*Quelle:*
Elisabeth Franziska Mauritia Engels, Ölgemälde 1871
(Familie Hermann Engels, Engelskirchen | Foto: © Sabine Hermes – Restaurierung, Köln)
Elise Engels geb. van Haar
Elise (Elisabeth Franziska Mauritia) Engels geb. van Haar war vom Glück begünstigt. Sie selbst hätte es als Segen Gottes bezeichnet, denn sie war eine tiefgläubige Frau. Ihr erstgeborener Sohn Friedrich sollte allerdings einen völlig anderen Weg einschlagen, als es diese bürgerliche und gottesfürchtige Mutter vorgesehen hatte. Gemeinsam mit Karl Marx wurde er zum Begründer des wissenschaftlichen Sozialismus, der die Weltgeschichte prägen sollte.

*Erfasste Daten:*
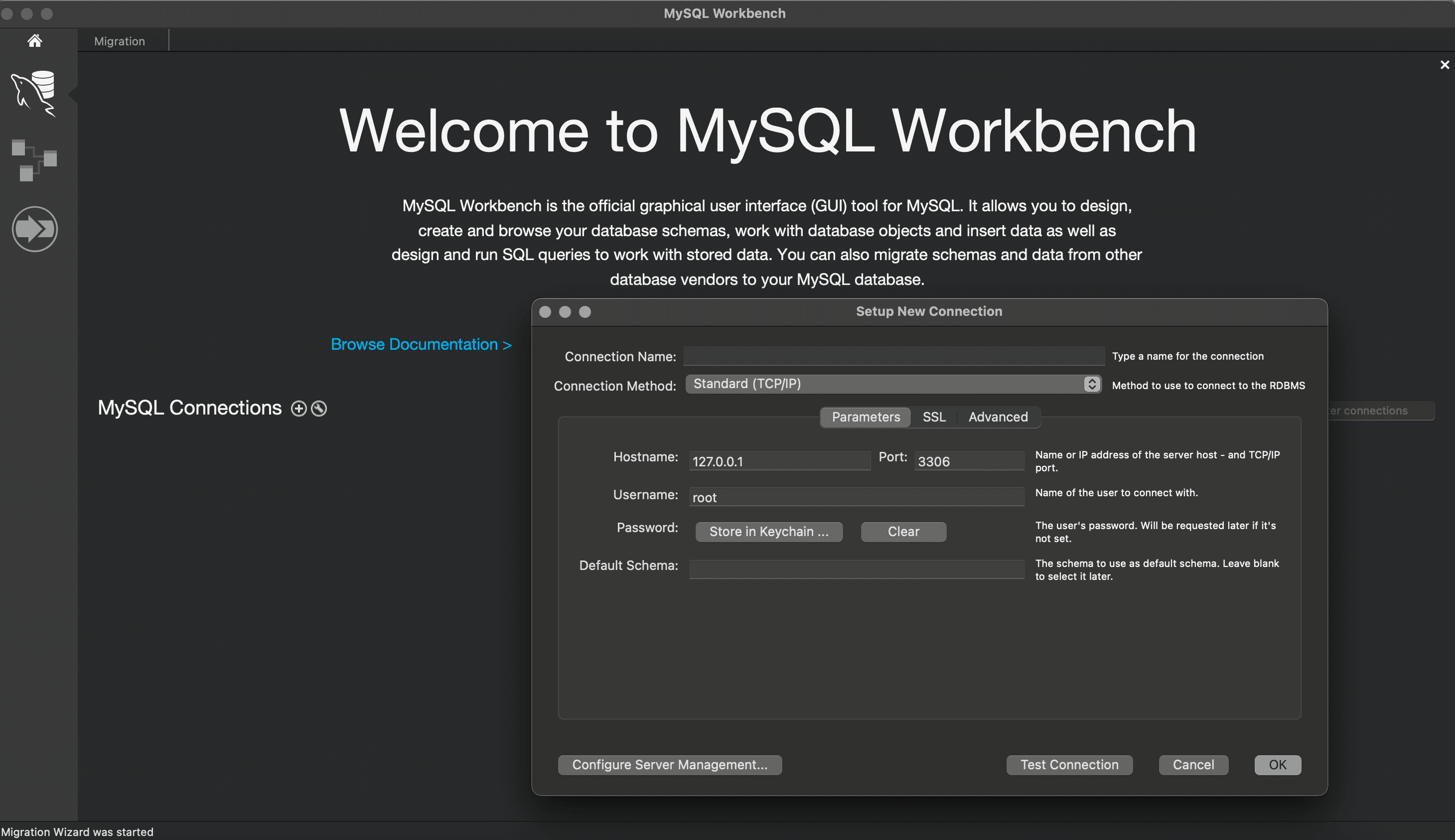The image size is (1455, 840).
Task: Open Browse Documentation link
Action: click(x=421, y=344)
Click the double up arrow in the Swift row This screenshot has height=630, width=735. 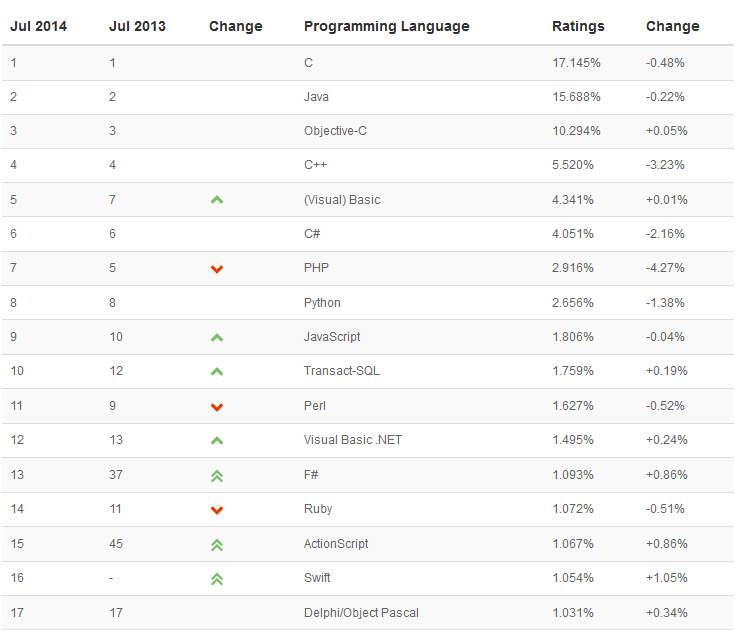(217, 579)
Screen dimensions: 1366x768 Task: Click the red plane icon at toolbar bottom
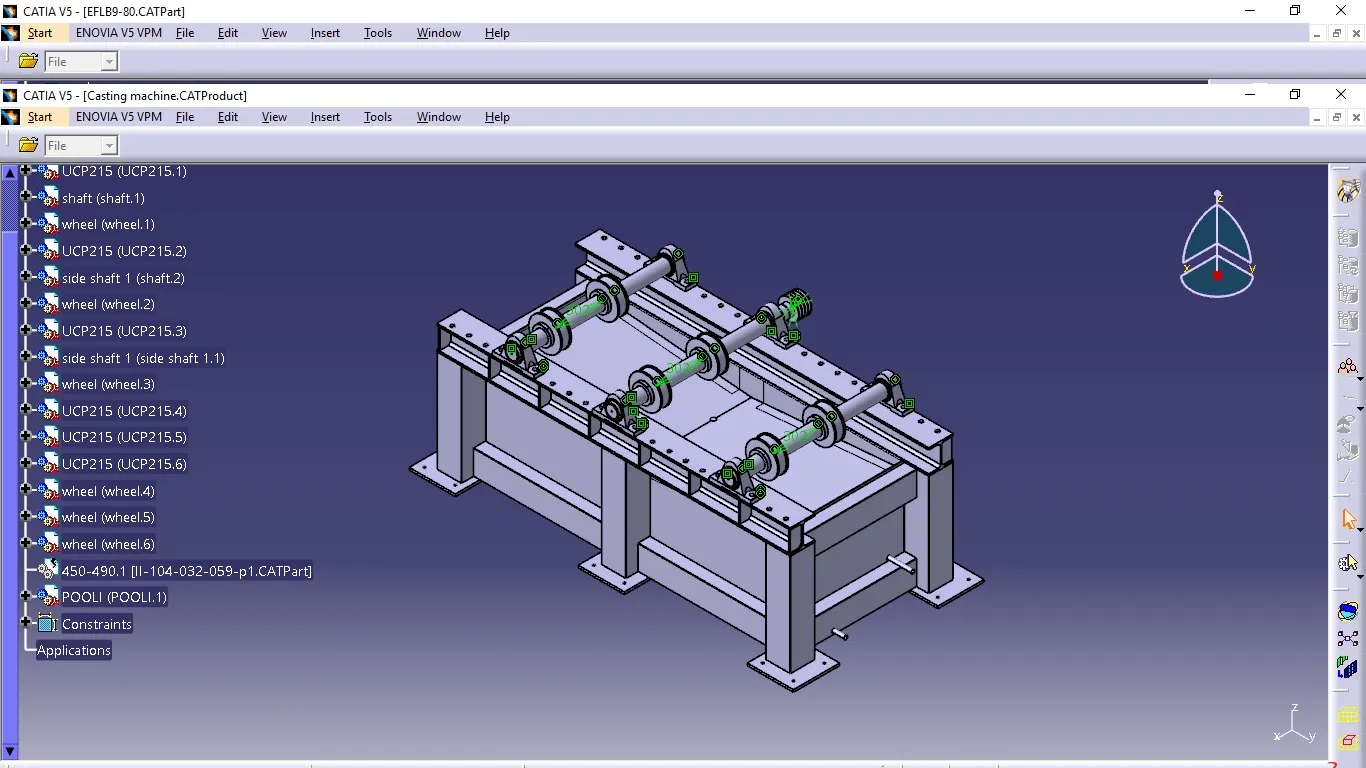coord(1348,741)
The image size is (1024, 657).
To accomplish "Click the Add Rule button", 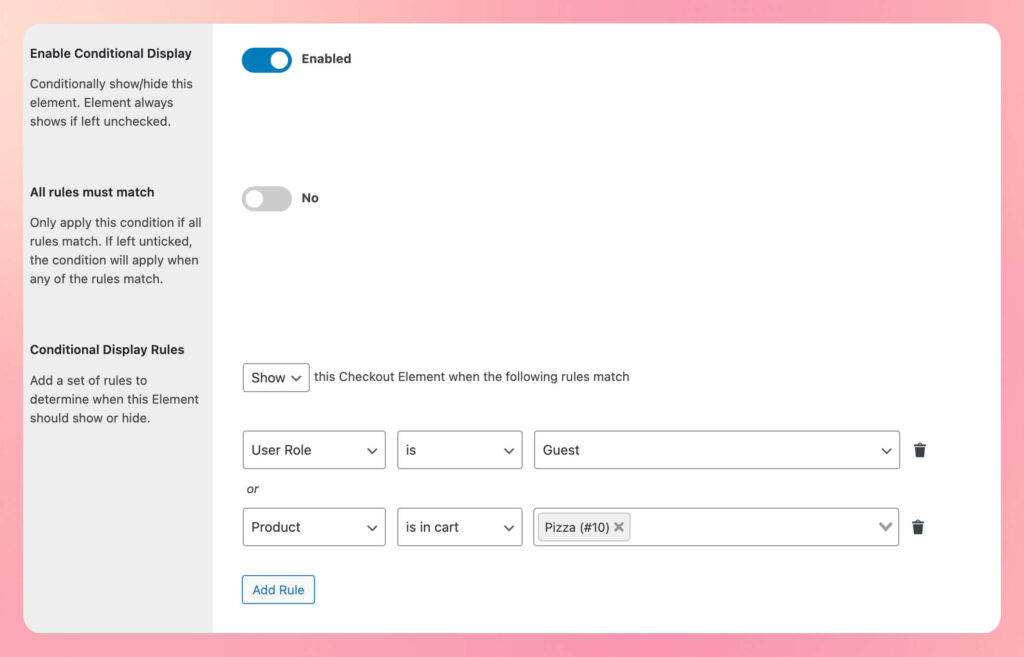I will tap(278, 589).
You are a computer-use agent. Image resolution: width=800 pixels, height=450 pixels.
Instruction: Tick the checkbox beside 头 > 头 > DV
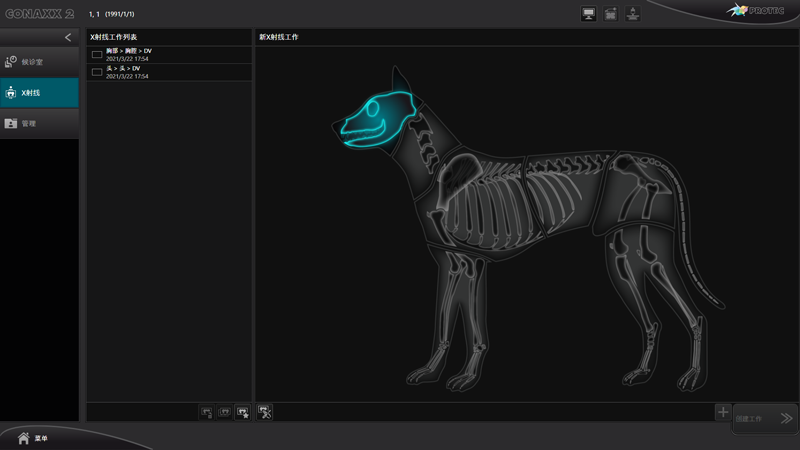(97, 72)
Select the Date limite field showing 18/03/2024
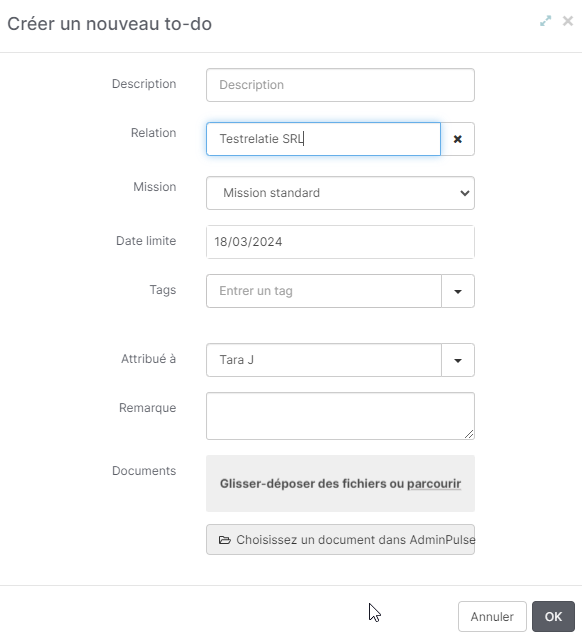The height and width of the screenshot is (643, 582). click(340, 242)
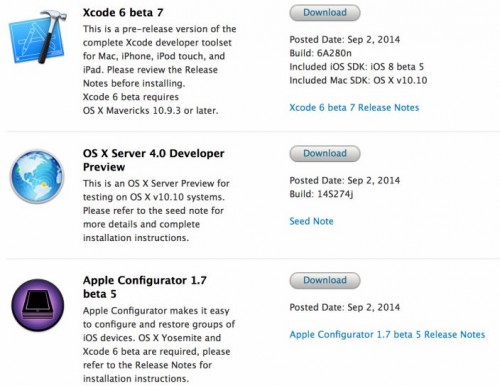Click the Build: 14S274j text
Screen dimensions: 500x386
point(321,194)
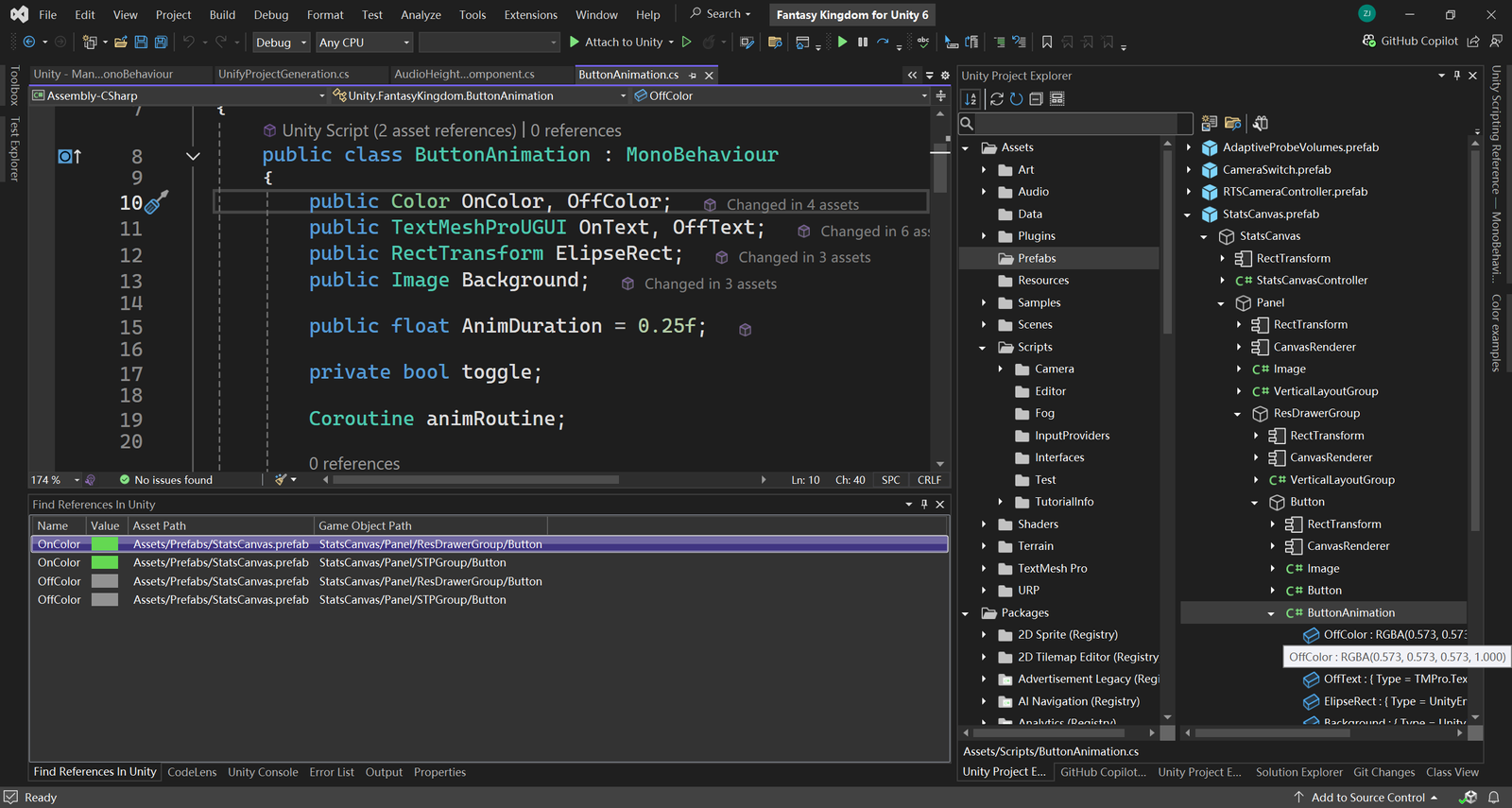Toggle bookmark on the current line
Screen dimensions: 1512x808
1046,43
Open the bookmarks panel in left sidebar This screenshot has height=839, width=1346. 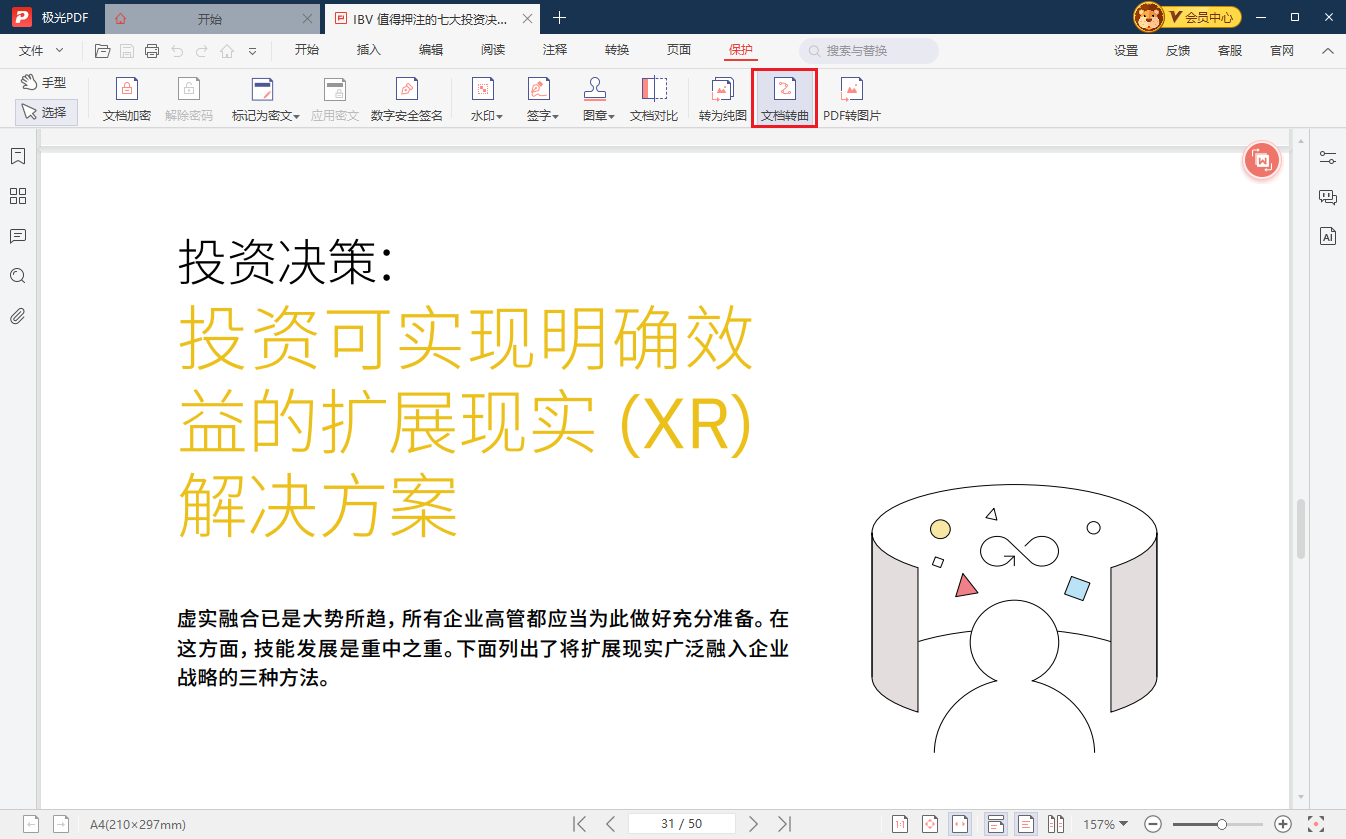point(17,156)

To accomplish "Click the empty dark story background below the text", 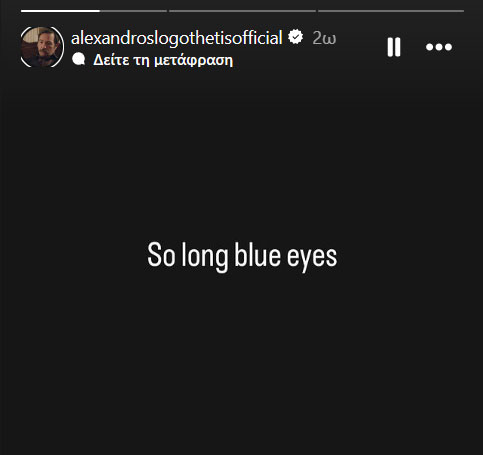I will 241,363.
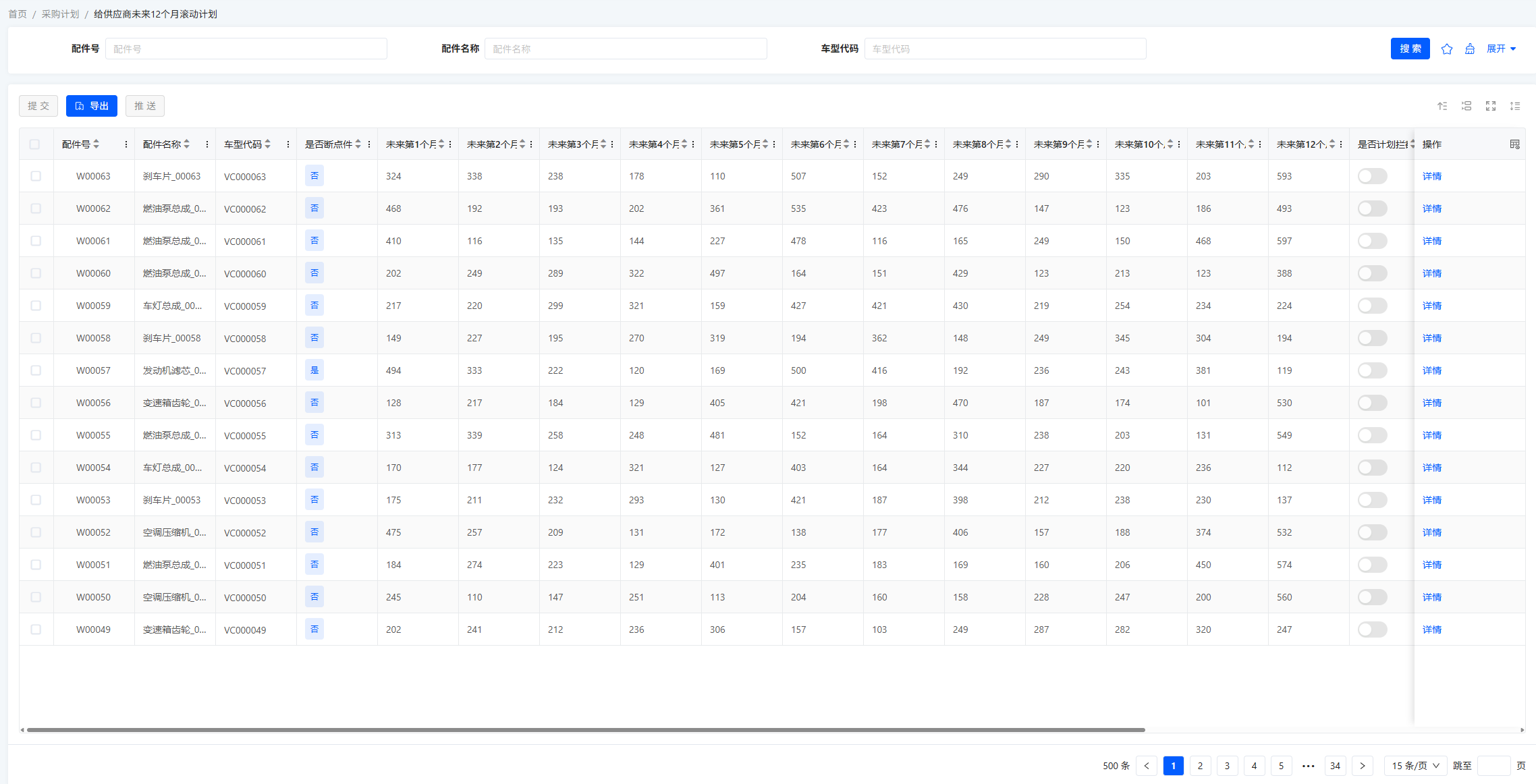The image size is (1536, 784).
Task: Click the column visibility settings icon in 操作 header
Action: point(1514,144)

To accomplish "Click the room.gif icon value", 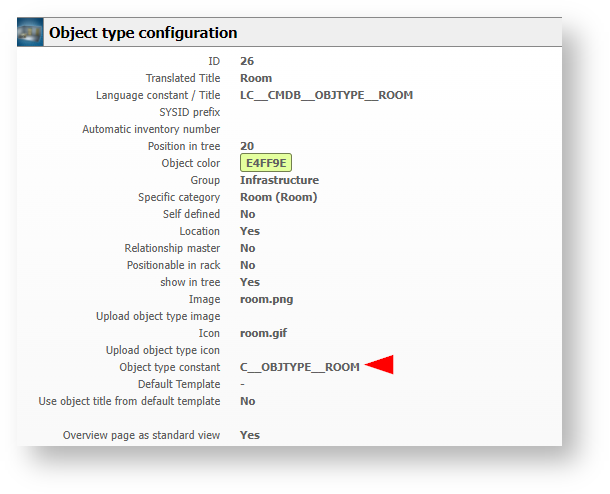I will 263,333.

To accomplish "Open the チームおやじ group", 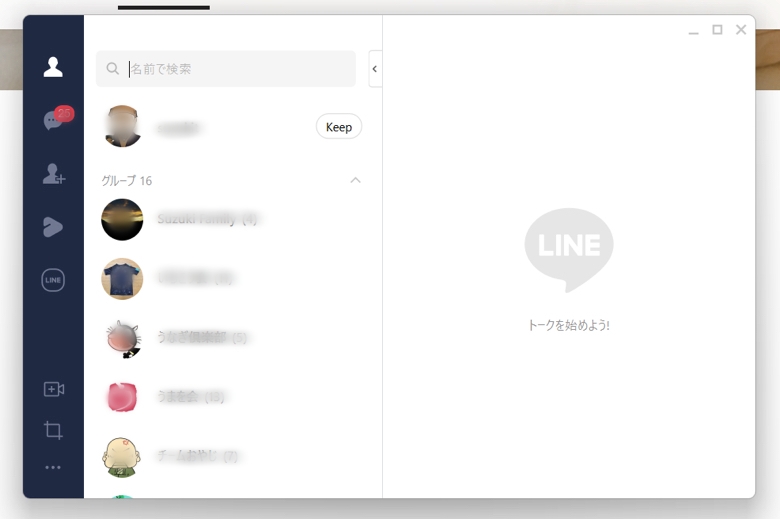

*Schriftlicher Auftrag:* Kopieren Sie aus der Quelle wortgetreu den Abschnitt von „Elisabeth Franziska Mauritia Engels, Ölgemälde“ bis einschließlich „Weltgeschichte prägen sollte.“. Stützen Sie sich ausschließlich auf die Quelle.

*Endergebnis:*
Elisabeth Franziska Mauritia Engels, Ölgemälde 1871
(Familie Hermann Engels, Engelskirchen | Foto: © Sabine Hermes – Restaurierung, Köln)
Elise Engels geb. van Haar
Elise (Elisabeth Franziska Mauritia) Engels geb. van Haar war vom Glück begünstigt. Sie selbst hätte es als Segen Gottes bezeichnet, denn sie war eine tiefgläubige Frau. Ihr erstgeborener Sohn Friedrich sollte allerdings einen völlig anderen Weg einschlagen, als es diese bürgerliche und gottesfürchtige Mutter vorgesehen hatte. Gemeinsam mit Karl Marx wurde er zum Begründer des wissenschaftlichen Sozialismus, der die Weltgeschichte prägen sollte.